The influence of the consolidation ratio and effective confining pressure on the dynamic shear modulus ratio and damping ratio of loess was analysed by using a dynamic triaxial test in the laboratory. The results show that the dynamic shear modulus ratio increases with increasing consolidation ratio and effective confining pressure; the damping ratio was different. When the shear strain was lower than 0.0005, the damping ratio was inversely proportional to the consolidation ratio. When the shear strain was higher than 0.0005, the damping ratio was directly proportional to the consolidation ratio; when the shear strain was lower than 0.0003, the damping ratio was inversely proportional to the effective confining pressure. When the shear strain was higher than 0.0003, the damping ratio was directly proportional to the effective confining pressure.

(4)

Through statistical analysis, this paper gives a recommended fitting model for the correlation between shear wave velocity and buried depth of loess soil in the Haiyuan area and selects two measured borehole data points in the area to verify the accuracy and reliability of the recommended model. The results show that the predicted shear wave velocity of the model recommended in this paper was close to the measured shear wave velocity, and the error was less than 10%.

(5)

A single loess soil layer model is established, and the effects of different dynamic shear modulus ratios, damping ratios, shear wave velocities, and different strength ground motions on the characteristic period of the design response spectrum and platform value are compared using the SOILQUAKE program. The results show that the characteristic period was inversely proportional to the dynamic shear modulus ratio and the shear wave velocity and was directly proportional to the input ground motion intensity; it was insensitive to the change in the damping ratio, and the change amplitude was less than 3%. The platform value is directly proportional to the dynamic shear modulus ratio, shear wave velocity, and input ground motion intensity, and inversely proportional to the damping ratio.

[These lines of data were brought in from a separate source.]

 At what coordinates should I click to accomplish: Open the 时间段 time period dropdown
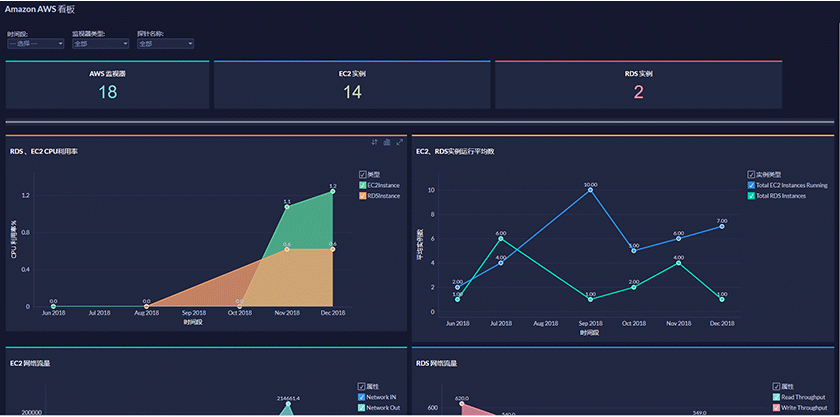pyautogui.click(x=36, y=44)
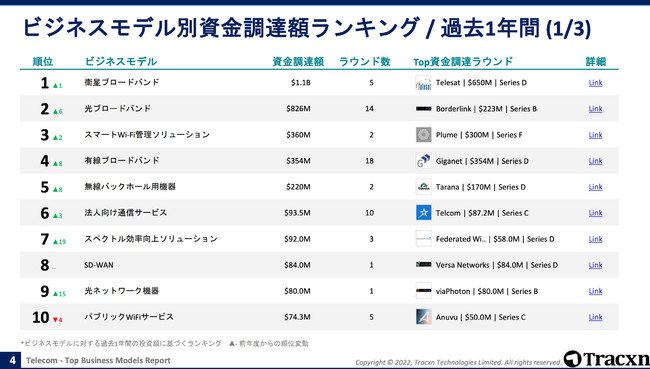The height and width of the screenshot is (369, 650).
Task: Click the Borderlink logo icon
Action: [x=423, y=109]
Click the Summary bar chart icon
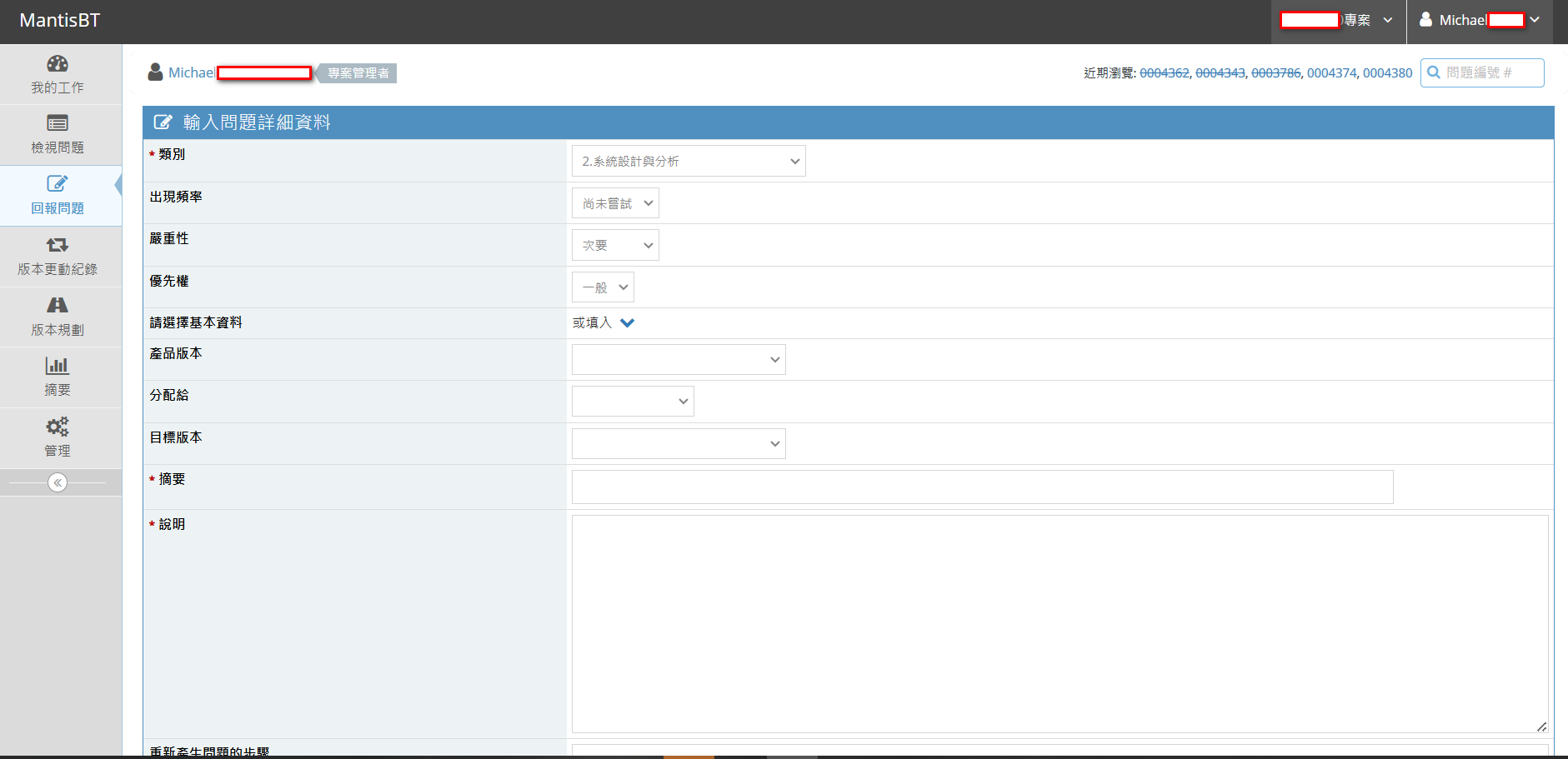The width and height of the screenshot is (1568, 759). (58, 366)
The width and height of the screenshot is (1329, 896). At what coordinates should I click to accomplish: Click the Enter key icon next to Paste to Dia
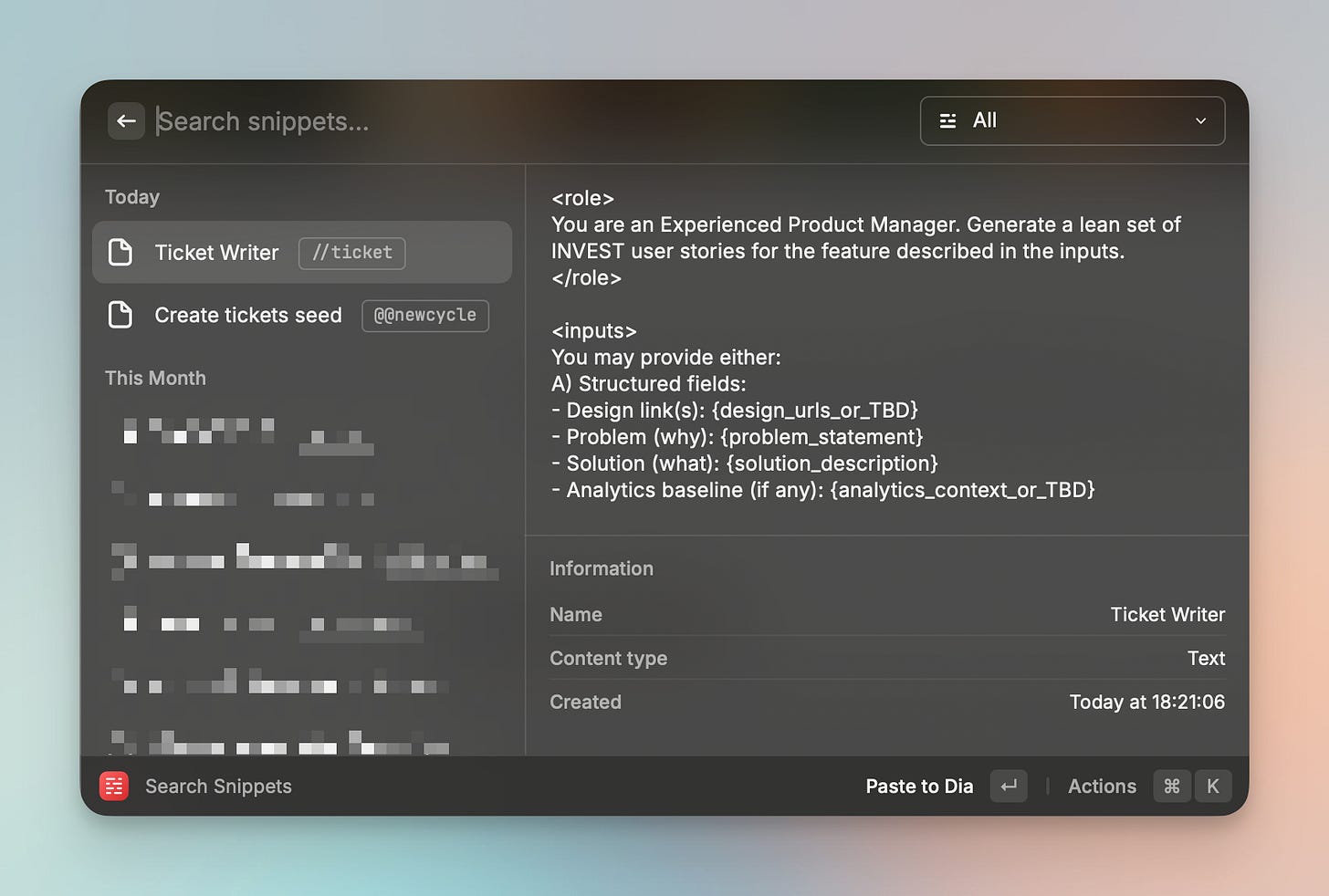(x=1008, y=786)
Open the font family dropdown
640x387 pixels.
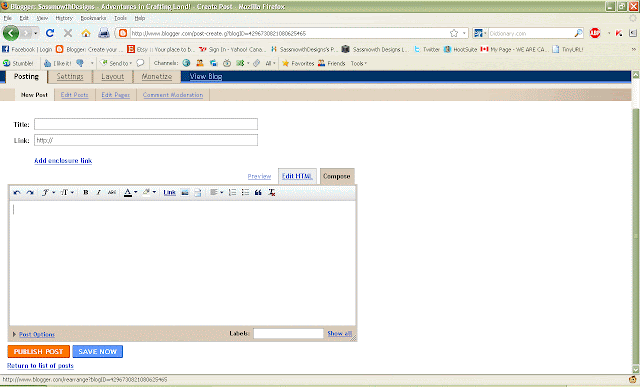[48, 193]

Due to its special material composition, formation environment, and special structure, loess usually shows different engineering and dynamic characteristics from ordinary soil. China is one of the countries with the most serious earthquake disasters in the world. Loess developed in high-intensity areas can sometimes cause serious earthquake disasters. Therefore, it is of great practical significance to study the dynamic characteristics of loess for engineering construction and disaster prevention in the loess area. Based on the test and data collection, this paper establishes a database of the physical and mechanical parameters of loess to provide data support for the study of loess engineering characteristics. Based on the database data, the characteristics of the conventional physical and mechanical properties of loess are statistically analysed, and the relationship between the physical and mechanical properties of loess is established, which provides convenience for the application of loess engineering. At the same time, based on the test and collected data, the dynamic characteristics of loess are studied, the dynamic parameters of loess in typical areas are given, and the variation in shear wave velocity with depth is calculated, which provides a reference for the seismic response analysis of soil layers in loess areas. Finally, using the method of soil layer seismic response analysis, the difference in the dynamic response of loess is compared and studied. Based on the research results of this paper, the recommended values of parameters related to the dynamic response calculation of loess are given, which enrich the research results of the dynamic parameters of soil.